*** Kutipan Terpilih

Istiqomah Menjaga Kesucian

| dilihat 5129

GEMA takbir, tahlil, dan tahmid berkumandang. Puja pujian kepada Allah SWT itu bergema, menyambut Idul Fitri. Umat Islam di segala penjuru negeri bersuka cita. Merayakan kemenangan atas hawa nafsu dengan berpuasa di bulan suci Ramadhan.

Namun, Idul Fitri sejatinya tidak sekadar dirayakan secara seremonial. Diperlukan ikhtiar secara berkelanjutan untuk menjaga kesucian dengan pikiran, sikap, dan perilaku sebagai seorang muslim sejati yang dipupuk selama Ramadhan. Karena, seorang hamba dituntut untuk selalu istiqamah meningkatkan kesucian lahir batin dalam kehidupannya.

Pada dasarnya, seorang muslim harus menjadikan bulan suci Ramadhan sebagai momentum pembelajaran untuk membentuk pribadi muslim yang senantiasa suci lahir batinnya dan menjadi pemenang dalam melawan hawa nafsunya.

Istiqamah merupakan totalitas ketaatan kepada Allah SWT secara lahir dan batin, serta terus menerus menempuh jalan kehidupan dalam beragama secara baik dan benar sesuai Al Qur’an dan Al Hadits. Dalam sebuah hadist yang diriwayatkan Imam Muslim, Abu ‘Amrah Sufyan bin Abdillah bertanya kepada Rasulullah SAW, “Wahai Rasulullah, ajarkanlah kepadaku dalam agama Islam ini, ucapan yang aku tidak perlu lagi bertanya tentang hal itu kepada orang lain selain padamu.” Kemudian, Rasulullah bersabda, "Katakanlah, Aku beriman kepada Allah SWT, kemudian istiqamah-lah dalam ucapan itu.”

******

Perintah Soal. Ringkaslah paragraf pada kutipan terpilih yang diawali "Istiqamah merupakan totalitas ketaatan" menjadi daftar berbutir yang tetap memuat fakta utamanya.

*** Data Terkumpul

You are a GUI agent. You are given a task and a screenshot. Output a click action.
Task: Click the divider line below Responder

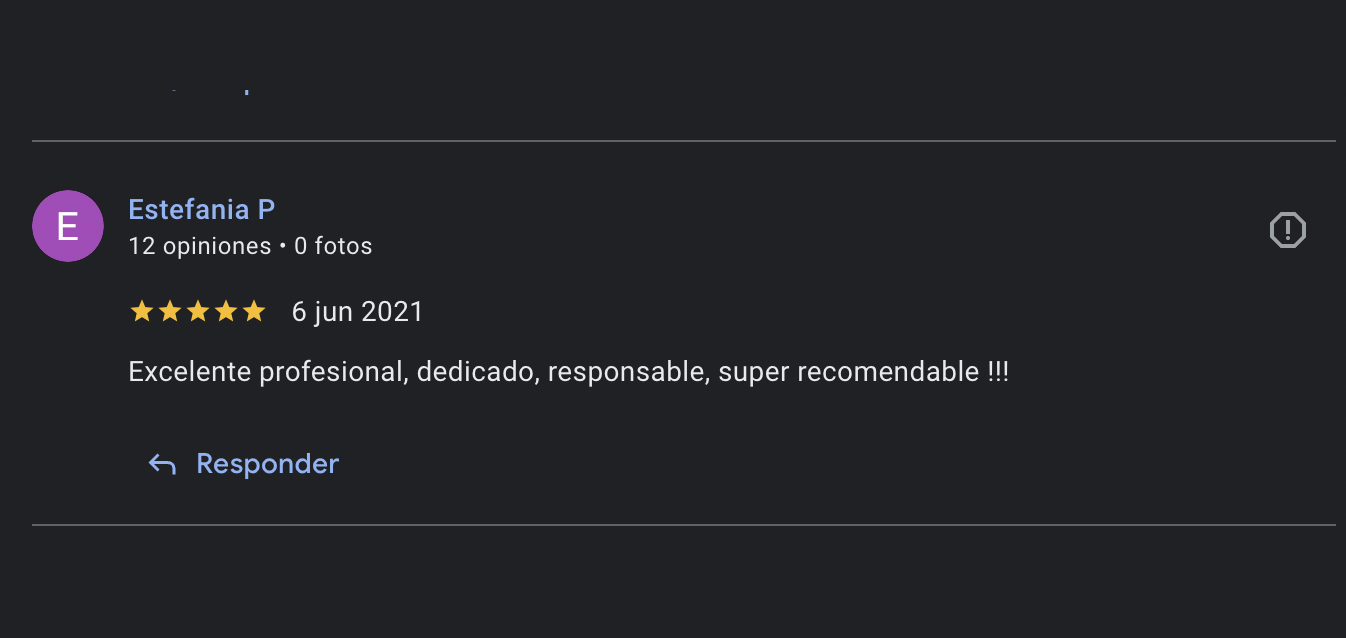click(x=684, y=524)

******

Jawaban Soal.
- Istiqamah adalah totalitas ketaatan kepada Allah SWT secara lahir dan batin. Istiqamah juga berarti terus menempuh kehidupan beragama secara baik dan benar sesuai Al Qur'an dan Al Hadits.
- Dalam hadis riwayat Imam Muslim, Abu 'Amrah Sufyan bin Abdillah meminta Rasulullah SAW mengajarkan suatu ucapan tentang Islam yang tidak perlu lagi ia tanyakan kepada orang lain.
- Rasulullah SAW bersabda agar ia mengatakan "Aku beriman kepada Allah SWT", lalu beristiqamah dalam ucapan itu.